The authors develop new combinatorial algorithms with approximation ratios matching theoretical bounds for submodular maximization under linear packing constraints.

Findings

Achieves an approximation ratio of Ω(1 / m^{1/W}) for general packing constraints.

Provides a near-optimal approximation of (1 - ε)(1 - 1/e) when the width W is large.
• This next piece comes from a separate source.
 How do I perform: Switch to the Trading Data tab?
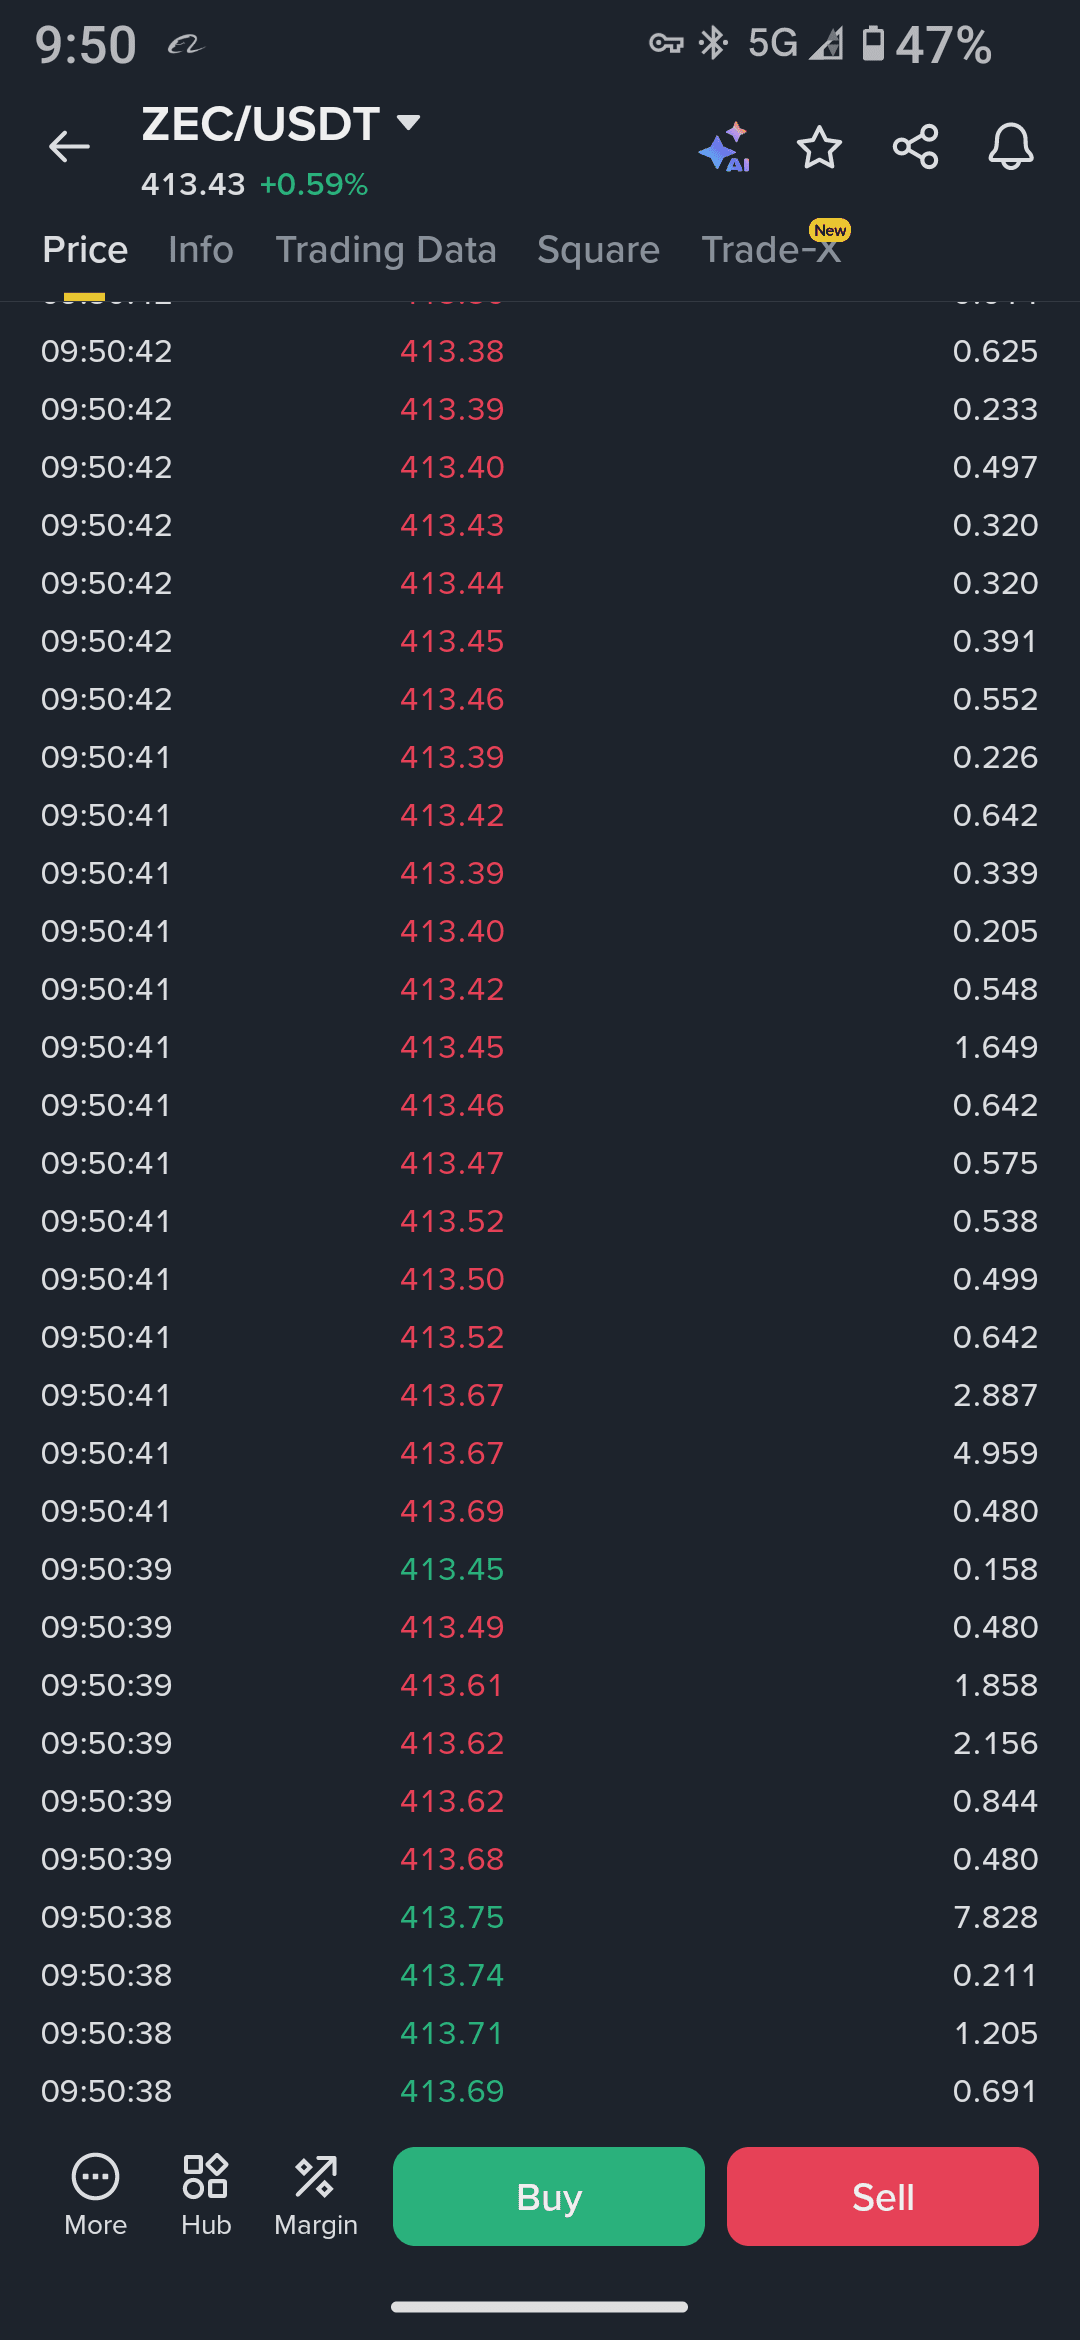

Designs a fast algorithm with approximation ratio depending on sparsity and width for binary, k-column sparse matrices.

Abstract

We study the problem of maximizing a monotone submodular set function subject to linear packing constraints. An instance of this problem consists of a matrix $A \in [0,1]^{m \times n}$, a vector $b \in [1,\infty)^m$, and a monotone submodular set function $f: 2^{[n]} \rightarrow \bbR_+$. The objective is to find a set $S$ that maximizes $f(S)$ subject to $A x_{S} \leq b$, where $x_S$ stands for the characteristic vector of the set $S$. A well-studied special case of this problem is when $f$ is linear. This special case captures the class of packing integer programs. Our main contribution is an efficient combinatorial algorithm that achieves an approximation ratio of $\Omega(1 / m^{1/W})$, where $W = \min\{b_i / A_{ij} : A_{ij} > 0\}$ is the width of the packing constraints. This result matches the best known performance guarantee for the linear case. One immediate corollary of this result is that the algorithm under consideration achieves constant factor approximation when the number of constraints is constant or when the width of the constraints is sufficiently large. This motivates us to study the large width setting, trying to determine its exact approximability. We develop an algorithm that has an approximation ratio of $(1 - \epsilon)(1 - 1/e)$ when $W = \Omega(\ln m / \epsilon^2)$. This result essentially matches the theoretical lower bound of $1 - 1/e$. We also study the special setting in which the matrix $A$ is binary and $k$-column sparse. A $k$-column sparse matrix has at most $k$ non-zero entries in each of its column. We design a fast combinatorial algorithm that achieves an approximation ratio of $\Omega(1 / (Wk^{1/W}))$, that is, its performance guarantee only depends on the sparsity and width parameters.